▶ WORK ORDER: Go to the line below containing "Task: Open the KDJ indicator selector" and print exactly from there through the line containing "Click the yellow", both included. Print nothing else.

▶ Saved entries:

□ □ □

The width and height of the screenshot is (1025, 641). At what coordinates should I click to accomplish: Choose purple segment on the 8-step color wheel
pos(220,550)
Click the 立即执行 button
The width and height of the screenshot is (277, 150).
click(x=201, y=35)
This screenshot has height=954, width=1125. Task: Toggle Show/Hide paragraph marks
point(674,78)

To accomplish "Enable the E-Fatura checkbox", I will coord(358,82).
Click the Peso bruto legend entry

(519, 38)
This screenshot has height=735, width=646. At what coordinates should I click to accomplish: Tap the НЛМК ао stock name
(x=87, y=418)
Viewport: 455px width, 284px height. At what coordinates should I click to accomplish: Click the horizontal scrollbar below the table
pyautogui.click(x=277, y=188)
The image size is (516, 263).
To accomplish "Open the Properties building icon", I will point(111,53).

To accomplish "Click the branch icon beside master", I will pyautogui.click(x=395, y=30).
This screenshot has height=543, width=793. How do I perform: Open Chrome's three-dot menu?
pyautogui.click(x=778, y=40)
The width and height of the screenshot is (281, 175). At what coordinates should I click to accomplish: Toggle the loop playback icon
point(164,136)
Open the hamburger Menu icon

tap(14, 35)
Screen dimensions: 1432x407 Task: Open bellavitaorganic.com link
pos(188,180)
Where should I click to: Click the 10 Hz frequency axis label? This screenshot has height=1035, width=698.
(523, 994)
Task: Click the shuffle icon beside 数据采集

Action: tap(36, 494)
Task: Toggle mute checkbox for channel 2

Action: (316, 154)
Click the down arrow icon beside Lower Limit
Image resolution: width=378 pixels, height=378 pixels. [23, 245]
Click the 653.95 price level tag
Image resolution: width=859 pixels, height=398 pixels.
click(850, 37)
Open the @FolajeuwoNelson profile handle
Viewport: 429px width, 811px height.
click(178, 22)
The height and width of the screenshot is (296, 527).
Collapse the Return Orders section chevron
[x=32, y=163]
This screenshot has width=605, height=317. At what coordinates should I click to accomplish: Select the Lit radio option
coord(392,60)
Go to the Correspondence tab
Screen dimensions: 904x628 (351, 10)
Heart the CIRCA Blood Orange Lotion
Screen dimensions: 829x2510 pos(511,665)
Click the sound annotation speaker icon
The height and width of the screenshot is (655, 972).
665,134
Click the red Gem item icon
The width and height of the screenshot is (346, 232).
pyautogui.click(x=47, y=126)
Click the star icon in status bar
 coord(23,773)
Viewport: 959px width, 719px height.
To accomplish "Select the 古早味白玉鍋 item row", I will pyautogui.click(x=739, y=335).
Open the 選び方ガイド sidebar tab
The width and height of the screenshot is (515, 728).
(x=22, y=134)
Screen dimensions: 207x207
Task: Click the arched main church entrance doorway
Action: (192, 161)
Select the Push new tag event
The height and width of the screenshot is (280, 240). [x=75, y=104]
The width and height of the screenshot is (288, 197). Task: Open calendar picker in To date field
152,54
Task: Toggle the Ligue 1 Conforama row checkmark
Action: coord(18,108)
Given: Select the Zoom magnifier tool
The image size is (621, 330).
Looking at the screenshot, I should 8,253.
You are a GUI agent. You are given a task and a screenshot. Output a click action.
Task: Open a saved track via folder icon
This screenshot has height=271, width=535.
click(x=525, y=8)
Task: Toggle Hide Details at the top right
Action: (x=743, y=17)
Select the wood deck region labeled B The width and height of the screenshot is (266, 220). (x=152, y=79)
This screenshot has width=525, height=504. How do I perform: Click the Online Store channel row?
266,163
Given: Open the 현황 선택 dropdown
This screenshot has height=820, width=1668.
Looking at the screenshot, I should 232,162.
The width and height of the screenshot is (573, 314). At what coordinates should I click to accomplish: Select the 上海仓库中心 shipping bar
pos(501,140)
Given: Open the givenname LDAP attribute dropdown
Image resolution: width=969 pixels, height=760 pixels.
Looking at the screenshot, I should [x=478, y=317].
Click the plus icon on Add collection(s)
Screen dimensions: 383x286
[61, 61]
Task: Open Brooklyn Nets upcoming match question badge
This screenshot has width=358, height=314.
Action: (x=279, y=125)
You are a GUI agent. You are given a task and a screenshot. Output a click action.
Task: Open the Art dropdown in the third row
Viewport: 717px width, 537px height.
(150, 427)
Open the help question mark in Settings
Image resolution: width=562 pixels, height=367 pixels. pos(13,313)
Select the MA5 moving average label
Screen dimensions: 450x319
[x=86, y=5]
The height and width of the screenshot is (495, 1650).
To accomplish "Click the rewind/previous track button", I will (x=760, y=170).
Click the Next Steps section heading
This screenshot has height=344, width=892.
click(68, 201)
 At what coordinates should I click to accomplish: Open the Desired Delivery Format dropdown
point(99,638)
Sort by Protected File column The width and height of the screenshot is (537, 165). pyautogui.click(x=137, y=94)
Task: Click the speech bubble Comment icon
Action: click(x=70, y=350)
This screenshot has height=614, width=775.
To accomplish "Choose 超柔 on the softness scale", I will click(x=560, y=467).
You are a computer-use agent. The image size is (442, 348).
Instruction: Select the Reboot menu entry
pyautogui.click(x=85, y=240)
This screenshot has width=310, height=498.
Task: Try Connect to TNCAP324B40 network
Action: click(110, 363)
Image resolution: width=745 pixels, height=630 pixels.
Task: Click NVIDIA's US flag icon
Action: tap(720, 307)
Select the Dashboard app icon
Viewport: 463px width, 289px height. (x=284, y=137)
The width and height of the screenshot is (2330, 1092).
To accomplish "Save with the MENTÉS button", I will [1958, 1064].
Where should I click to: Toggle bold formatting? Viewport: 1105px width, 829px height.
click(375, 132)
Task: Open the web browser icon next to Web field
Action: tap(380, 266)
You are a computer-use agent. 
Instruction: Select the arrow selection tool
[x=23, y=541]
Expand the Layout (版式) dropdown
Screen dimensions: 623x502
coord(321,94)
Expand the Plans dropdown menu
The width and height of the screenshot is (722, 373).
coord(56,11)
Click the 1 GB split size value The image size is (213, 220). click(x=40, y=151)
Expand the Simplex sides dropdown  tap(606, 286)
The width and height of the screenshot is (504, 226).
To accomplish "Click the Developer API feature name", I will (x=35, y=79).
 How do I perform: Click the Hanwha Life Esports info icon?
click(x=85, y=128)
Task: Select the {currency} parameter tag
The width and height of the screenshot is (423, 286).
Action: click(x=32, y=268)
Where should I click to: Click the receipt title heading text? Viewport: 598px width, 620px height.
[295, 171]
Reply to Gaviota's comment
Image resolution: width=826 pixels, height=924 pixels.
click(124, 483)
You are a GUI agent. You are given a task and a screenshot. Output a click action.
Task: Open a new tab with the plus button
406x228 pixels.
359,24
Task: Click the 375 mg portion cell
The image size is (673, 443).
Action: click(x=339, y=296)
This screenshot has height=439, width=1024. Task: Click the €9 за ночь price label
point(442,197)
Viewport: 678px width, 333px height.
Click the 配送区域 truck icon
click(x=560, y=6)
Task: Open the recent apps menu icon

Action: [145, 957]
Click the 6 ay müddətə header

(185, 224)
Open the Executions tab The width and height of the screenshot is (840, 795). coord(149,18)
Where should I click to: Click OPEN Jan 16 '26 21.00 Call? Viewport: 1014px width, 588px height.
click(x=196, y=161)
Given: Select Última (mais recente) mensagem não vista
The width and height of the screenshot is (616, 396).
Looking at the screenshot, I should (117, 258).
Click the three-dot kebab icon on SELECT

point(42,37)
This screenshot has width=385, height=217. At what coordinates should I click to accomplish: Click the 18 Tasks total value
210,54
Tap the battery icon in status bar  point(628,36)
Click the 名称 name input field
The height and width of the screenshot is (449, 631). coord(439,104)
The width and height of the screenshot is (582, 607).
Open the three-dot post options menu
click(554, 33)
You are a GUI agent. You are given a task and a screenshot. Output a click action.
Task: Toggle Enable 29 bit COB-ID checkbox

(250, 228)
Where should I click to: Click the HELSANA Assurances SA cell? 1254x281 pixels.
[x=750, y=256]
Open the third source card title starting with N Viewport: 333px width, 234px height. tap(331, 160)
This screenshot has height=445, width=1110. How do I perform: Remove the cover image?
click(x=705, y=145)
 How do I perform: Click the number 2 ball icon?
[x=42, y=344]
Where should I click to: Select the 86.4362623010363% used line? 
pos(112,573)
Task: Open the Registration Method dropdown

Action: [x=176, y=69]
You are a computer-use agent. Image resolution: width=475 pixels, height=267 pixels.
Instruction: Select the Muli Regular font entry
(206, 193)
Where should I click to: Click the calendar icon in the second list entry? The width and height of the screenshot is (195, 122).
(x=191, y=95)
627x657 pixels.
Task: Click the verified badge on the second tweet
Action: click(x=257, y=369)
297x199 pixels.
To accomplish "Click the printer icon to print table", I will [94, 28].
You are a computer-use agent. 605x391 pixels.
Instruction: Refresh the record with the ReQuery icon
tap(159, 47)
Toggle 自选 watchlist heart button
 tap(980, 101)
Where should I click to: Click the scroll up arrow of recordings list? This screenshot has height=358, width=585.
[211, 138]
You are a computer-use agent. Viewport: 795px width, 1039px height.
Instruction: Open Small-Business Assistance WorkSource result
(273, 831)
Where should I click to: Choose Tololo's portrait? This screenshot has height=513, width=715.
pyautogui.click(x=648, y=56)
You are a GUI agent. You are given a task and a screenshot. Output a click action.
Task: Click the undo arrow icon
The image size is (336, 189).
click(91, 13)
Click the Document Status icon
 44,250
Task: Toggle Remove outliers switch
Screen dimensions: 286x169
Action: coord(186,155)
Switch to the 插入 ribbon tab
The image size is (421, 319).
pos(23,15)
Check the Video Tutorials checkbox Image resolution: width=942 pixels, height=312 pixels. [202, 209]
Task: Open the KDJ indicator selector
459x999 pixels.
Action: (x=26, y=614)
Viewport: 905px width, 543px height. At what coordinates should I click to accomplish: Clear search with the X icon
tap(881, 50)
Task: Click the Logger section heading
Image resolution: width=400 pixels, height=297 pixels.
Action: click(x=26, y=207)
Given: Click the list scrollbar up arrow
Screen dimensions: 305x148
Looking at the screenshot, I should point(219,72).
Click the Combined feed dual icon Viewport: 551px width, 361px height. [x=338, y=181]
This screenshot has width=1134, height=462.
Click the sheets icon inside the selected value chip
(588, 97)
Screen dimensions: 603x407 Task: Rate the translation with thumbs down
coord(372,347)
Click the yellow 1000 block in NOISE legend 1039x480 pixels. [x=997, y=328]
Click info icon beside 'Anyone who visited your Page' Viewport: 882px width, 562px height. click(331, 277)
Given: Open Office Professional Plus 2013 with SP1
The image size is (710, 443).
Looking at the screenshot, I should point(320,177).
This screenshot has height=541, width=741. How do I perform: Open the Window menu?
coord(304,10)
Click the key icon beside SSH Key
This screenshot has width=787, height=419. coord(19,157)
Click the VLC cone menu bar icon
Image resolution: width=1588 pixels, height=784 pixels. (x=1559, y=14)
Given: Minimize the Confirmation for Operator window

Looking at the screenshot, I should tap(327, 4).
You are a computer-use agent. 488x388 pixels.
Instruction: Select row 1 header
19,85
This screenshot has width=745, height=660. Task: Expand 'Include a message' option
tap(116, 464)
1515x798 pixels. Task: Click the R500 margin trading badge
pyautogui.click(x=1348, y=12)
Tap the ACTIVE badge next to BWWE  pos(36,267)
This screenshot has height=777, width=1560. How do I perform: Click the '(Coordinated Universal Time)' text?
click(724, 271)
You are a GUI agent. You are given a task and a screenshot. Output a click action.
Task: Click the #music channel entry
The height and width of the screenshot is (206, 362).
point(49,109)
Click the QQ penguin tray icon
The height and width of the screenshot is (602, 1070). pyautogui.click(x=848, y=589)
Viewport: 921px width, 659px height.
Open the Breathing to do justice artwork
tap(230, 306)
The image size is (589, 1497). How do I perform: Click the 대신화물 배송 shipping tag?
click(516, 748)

□ □ □

▶ RESPONSE TO THE EXERCISE:
Task: Open the KDJ indicator selector
459x999 pixels.
Action: (x=26, y=614)
Viewport: 905px width, 543px height. At what coordinates should I click to accomplish: Clear search with the X icon
tap(881, 50)
Task: Click the Logger section heading
Image resolution: width=400 pixels, height=297 pixels.
Action: click(x=26, y=207)
Given: Click the list scrollbar up arrow
Screen dimensions: 305x148
Looking at the screenshot, I should point(219,72).
Click the Combined feed dual icon Viewport: 551px width, 361px height. [x=338, y=181]
This screenshot has width=1134, height=462.
Click the sheets icon inside the selected value chip
(588, 97)
Screen dimensions: 603x407 Task: Rate the translation with thumbs down
coord(372,347)
Click the yellow 1000 block in NOISE legend 1039x480 pixels. [x=997, y=328]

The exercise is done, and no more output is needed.